Pages

Wednesday, December 21, 2011

Can we stop pussy-footing around the big sustainability issues and tell it like it is? We need radical change quickly, but businesses still thinks it's something to look at once the economy is sorted!

http://www.linkedin.com/groupItem?view=&gid=3749127&type=member&item=82335476&commentID=62097381&report.success=8ULbKyXO6NDvmoK7o030UNOYGZKrvdhBhypZ_w8EpQrrQI-BBjkmxwkEOwBjLE28YyDIxcyEO7_TA_giuRN#commentID_62097381

Rapid mass scale change IS possible but only when a tipping point is reached across all areas of human activity and, Occupy Tent Cities apart, we are nowhere near that yet. These are signs of a mass awakening by people but not by business - who, by and large, see such activities as being done by misguided out of work woolly liberals...

Further, barring Sarah's world leader scenario happening soon - and we all know that will not happen - the most effective driver of wide-scale change is going to be new businesses set up from scratch who do not have to be tied to the status quo in anything they do. Businesses are needed that do EVERYTHING differently from the conventional at the outset and so prove that sustainable business IS possible. And that it can create outcomes that don't look that much different from the conventional and that the Hair Shirt has been washed in fabric softener. When such business set up and make their way commercially against the dying tide of the past is what will mark the moment at which corporations generally are forced to take stock of their own activities and either throw in the towel or turn themselves upside down to survive - because the paradigm businesses will be more efficient at every level in all of their activities than any conventional business.

This is reiteration: Existing businesses find it impossible to become sustainable just because that's the way it is - it means too much change without any immediately visible benefits.

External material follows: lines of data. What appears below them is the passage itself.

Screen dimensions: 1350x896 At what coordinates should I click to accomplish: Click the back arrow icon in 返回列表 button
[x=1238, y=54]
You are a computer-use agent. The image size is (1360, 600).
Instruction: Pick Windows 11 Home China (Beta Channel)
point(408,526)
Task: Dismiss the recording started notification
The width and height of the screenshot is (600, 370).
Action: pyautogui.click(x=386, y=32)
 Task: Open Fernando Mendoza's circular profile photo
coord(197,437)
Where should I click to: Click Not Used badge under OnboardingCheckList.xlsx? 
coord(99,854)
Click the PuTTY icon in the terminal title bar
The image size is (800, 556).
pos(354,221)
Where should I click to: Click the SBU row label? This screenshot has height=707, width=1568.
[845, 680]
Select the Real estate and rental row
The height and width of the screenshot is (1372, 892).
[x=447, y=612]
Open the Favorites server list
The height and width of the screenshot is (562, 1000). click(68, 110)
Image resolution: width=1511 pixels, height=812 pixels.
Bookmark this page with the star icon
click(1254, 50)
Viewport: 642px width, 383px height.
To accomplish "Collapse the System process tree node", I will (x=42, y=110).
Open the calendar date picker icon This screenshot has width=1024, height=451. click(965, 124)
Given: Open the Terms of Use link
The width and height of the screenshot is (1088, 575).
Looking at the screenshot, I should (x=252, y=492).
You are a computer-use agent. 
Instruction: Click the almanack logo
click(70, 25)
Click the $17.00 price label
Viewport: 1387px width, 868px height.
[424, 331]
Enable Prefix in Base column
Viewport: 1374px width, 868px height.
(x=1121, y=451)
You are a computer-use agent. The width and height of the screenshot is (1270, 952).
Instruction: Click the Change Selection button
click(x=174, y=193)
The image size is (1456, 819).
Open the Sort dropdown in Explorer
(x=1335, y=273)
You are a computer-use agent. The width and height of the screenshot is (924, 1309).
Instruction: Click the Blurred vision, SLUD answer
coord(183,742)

There needs to be clear example of businesses who do everything in a sustainable way - from sourcing raw materials to their refinement, manufacture, distribution, bringing to market, consumption and disposal - and paying detailed attention to all aspects of everything else that I've missed out in the supply chain - through to how people are employed, how they use and interact with their environment and the workplace and how they manage its energy energy consumption. And all that stuff.

The only barrier to that happening is skepticism that doing anything different from the norm can generate financial returns - and there not being business leaders wanting to make the change who have the experience to start up from scratch and are taken seriously by sources of seed capital. RIch bastards aren't likely to invest when they can still make unreasonable returns in the conventional economy.

Without the example the status quo will not alter substantially.